Fed raises rates and sticks with its solid economic outlook
The US Federal Reserve (Fed) hiked interest rates by 25 basis points to a target range of 2.25% to 2.50% on Wednesday, Dec. 19, signaling it believes continued policy normalization is necessary despite a recent tightening in financial conditions (i.e. lending conditions). Below is our take on the Fed’s statement, its economic projections and Chairman Jerome Powell’s press conference.
- The statement: The Federal Open Market Committee (FOMC) remained upbeat on the economy, despite its acknowledgment of tighter financial conditions and how these could dampen real economic data. It stated that risks remain well-balanced, although noted that the FOMC will monitor “global economic and financial developments and assess their implications for the outlook.” The FOMC attempted to soften its language around future rate increases, stating that the committee “judges some” further hikes are appropriate.
- Summary of Economic Projections (SEP): The median dot on the FOMC’s rate hike projections (or “dot plot”) shows two expected rate hikes in 2019 (down from three previously). The dot plot lowered the trajectory of rate hikes in 2020 and beyond, with only one expected in 2020 and the longer-term rate revised down from 3.0% to 2.8%. There were also minor downgrades to 2019 gross domestic product and inflation.
- Press conference: Chairman Powell highlighted the FOMC’s expectations for solid growth, declining unemployment and a healthy economy in 2019, but acknowledged many concerns that would require patience. He recognized the Fed’s growth projection is solid at 2.3%, but the 2019 growth trajectory is declining, versus a rising trajectory in 2018. He noted that inflation was subdued in 2018 and market volatility heightened. As a result, he indicated that there is a fair degree of uncertainty regarding rate hikes in 2019 and monetary policy will be less additive to growth. Powell also acknowledged that, while financial market volatility and looming uncertainties (e.g. Brexit) are difficult to model, the Fed is monitoring them closely.
Changes to the Fed’s statement, its economic projections and the tone of Powell’s press conference on Dec.19 undershot dovish market expectations, sending risk assets lower, the yield curve flatter and inflation breakeven rates tighter. Longer-term Treasury yields fell and US credit risk assets, such as investment grade and high yield bonds, reacted negatively as the FOMC pointed to continued gradual rate increases amid a moderating growth trajectory.
Our view for 2019
At Invesco Fixed Income, we also project moderating US growth next year. We believe growth will be supported by fiscal policy, a tight labor market and a confident consumer in the first half of 2019. However, our second half outlook is less certain as the impact of fiscal stimulus fades and monetary policy tightens. We expect two Fed rate hikes in 2019, in line with the Fed’s current projections. As the market currently expects less than one hike next year (at odds with the dot plot), we think yesterday’s Fed move will likely be perceived as hawkish unless the market adjusts to the Fed’s more solid growth outlook. Longer-term, we expect the Fed to become less bullish and lean more dovish, which would likely support risk assets. Interestingly, the US dollar failed to hold onto its recent gains, potentially indicating that Fed hawkishness perceived as a policy mistake would not be considered positive for the currency. If the market is only willing to price higher US rates if global conditions improve or inflation accelerates, it will likely limit the scope for wider real interest rate differentials, potentially removing one of the main tailwinds for the US dollar in 2018.

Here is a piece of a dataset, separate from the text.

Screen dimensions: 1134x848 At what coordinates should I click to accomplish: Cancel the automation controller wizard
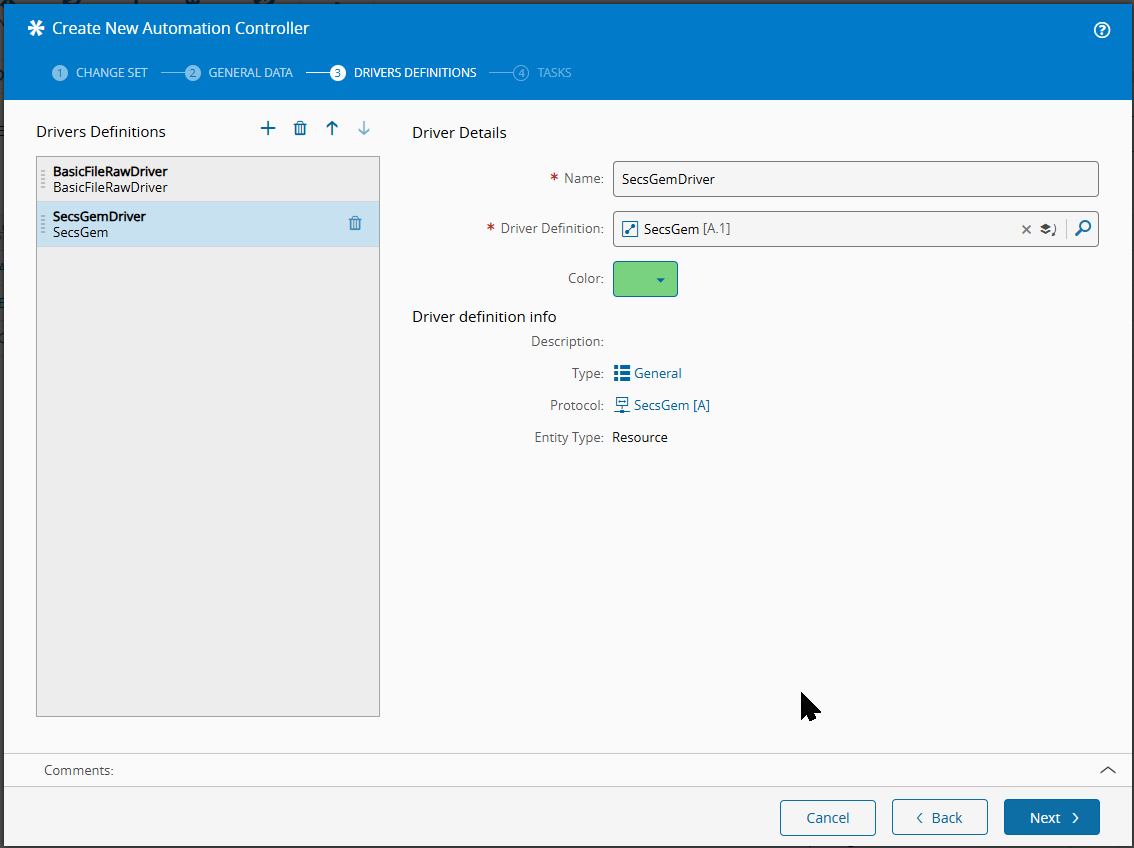click(827, 817)
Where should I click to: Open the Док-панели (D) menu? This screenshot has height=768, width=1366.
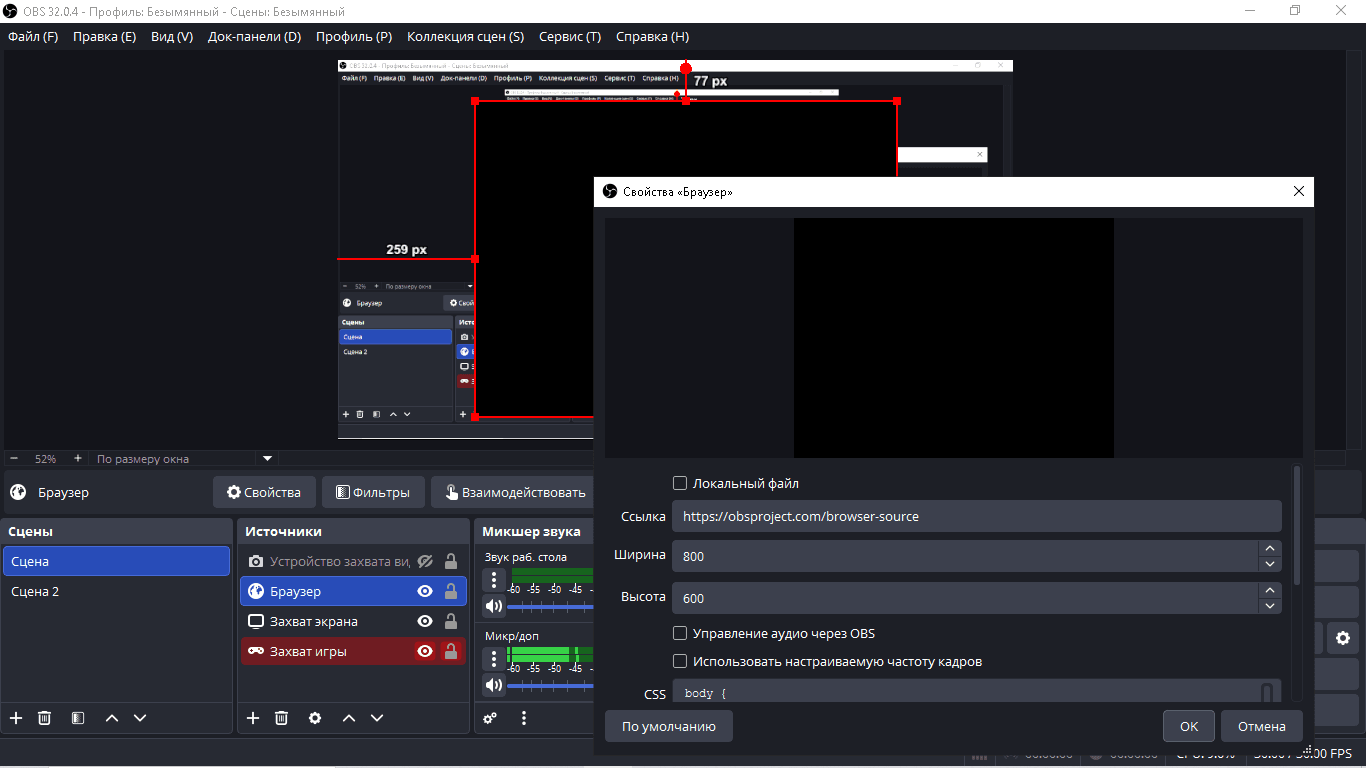pos(254,37)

The Federal Open Market Committee (FOMC) is a 12-member committee of the Federal Reserve Board that meets regularly to set monetary policy, including the interest rates that are charged to banks.
The Federal Reserve’s “dot plot” is a chart that the central bank uses to illustrate its outlook for the path of interest rates.
The yield curve plots interest rates, at a set point in time, of bonds having equal credit quality but differing maturity dates to project future interest rate changes and economic activity.
Past performance is not a guarantee of future results.
Fixed income investments are subject to credit risk of the issuer and the effects of changing interest rates. Interest rate risk refers to the risk that bond prices generally fall as interest rates rise and vice versa. An issuer may be unable to meet interest and/or principal payments, thereby causing its instruments to decrease in value and lowering the issuer’s credit rating.
Gross domestic product is a broad indicator of a region’s economic activity, measuring the monetary value of all the finished goods and services produced in that region over a specified period of time.